The Bo-Keys: Got to Get Back! (Electraphonic)

Hearing the classic soul and funk grooves on the second album by this group of Memphis soul veterans is a revelatory experience. The Bo-Keys are not unlike a Buena Vista Social Club for the Stax/Volt soul sound.

Band members have done time with such legends as B.B. King, Rufus and Carla Thomas, Otis Redding, Al Green, Ann Peebles and Isaac Hayes, among others. Their music has added credibility to such movies as Hustle and Flow and Soul Men. Cyndi Lauper got the same when she hired them as her backing band for the album Memphis Blues, which was produced bandleader Scott Bomar.

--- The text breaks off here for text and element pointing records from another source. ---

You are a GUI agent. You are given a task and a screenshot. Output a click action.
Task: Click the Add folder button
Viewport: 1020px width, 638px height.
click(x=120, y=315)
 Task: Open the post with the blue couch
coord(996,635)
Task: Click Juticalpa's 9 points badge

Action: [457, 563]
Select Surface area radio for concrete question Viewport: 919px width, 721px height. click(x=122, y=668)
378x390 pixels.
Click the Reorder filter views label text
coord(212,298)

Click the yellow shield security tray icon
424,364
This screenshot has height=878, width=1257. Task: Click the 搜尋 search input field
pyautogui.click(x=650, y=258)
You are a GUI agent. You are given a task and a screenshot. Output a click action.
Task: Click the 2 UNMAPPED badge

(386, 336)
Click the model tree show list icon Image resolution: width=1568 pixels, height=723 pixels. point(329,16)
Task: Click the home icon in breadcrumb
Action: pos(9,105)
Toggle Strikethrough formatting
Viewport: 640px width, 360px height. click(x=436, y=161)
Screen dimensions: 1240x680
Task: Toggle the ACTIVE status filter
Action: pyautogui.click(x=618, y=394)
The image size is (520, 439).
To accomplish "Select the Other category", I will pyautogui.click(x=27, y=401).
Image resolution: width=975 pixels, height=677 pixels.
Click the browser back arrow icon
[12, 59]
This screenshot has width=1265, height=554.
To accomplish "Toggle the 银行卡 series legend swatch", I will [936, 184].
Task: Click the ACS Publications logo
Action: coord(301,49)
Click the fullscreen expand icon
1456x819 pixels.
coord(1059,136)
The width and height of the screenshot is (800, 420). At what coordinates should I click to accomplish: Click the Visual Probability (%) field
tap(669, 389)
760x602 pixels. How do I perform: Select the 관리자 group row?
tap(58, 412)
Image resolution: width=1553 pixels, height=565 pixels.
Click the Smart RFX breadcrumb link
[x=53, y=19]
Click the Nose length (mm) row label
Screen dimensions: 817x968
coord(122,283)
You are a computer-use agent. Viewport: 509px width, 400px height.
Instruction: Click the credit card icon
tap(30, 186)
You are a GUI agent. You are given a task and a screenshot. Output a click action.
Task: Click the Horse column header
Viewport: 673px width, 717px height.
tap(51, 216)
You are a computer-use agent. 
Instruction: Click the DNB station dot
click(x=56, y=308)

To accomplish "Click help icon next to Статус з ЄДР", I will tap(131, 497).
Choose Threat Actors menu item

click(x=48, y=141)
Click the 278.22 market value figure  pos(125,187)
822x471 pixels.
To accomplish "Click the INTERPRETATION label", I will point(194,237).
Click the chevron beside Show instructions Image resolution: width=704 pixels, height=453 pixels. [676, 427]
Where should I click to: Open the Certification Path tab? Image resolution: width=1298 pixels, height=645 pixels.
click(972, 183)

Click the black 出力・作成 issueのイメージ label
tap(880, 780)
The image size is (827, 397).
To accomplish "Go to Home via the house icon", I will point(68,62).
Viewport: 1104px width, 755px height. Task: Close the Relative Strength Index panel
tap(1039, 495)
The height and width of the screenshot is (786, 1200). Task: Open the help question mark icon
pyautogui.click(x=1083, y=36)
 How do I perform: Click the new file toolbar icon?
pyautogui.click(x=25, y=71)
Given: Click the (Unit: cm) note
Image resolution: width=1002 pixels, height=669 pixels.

All 12 cuts are originals, but they sound as if they have been dug up from record bins in some out-of-the-way, vintage-music shop. Instrumentals such as "Hi Roller" and "Just Chillin'" are irresistible, glorious and steeped in the grand tradition of Booker T. and the MG's, with punchy horn charts, dizzying B3 organ and deep-in-the-pocket rhythms. The slow and treacherous blues stroll "Sundown on Beale," with stinging guitar by Charles "Skip" Pitts, makes great mood music for the film noir in your head.

Pitts, by the way, played the wah-wah on "Theme From Shaft"; he adds a similar part to "Work That Sucker," and its flute-led melody sounds like inner-city soul from that time. Guest singers such as Otis Clay (most notably on the title track), Percy Wiggins and William Bell bring a level of verisimilitude that is undeniable.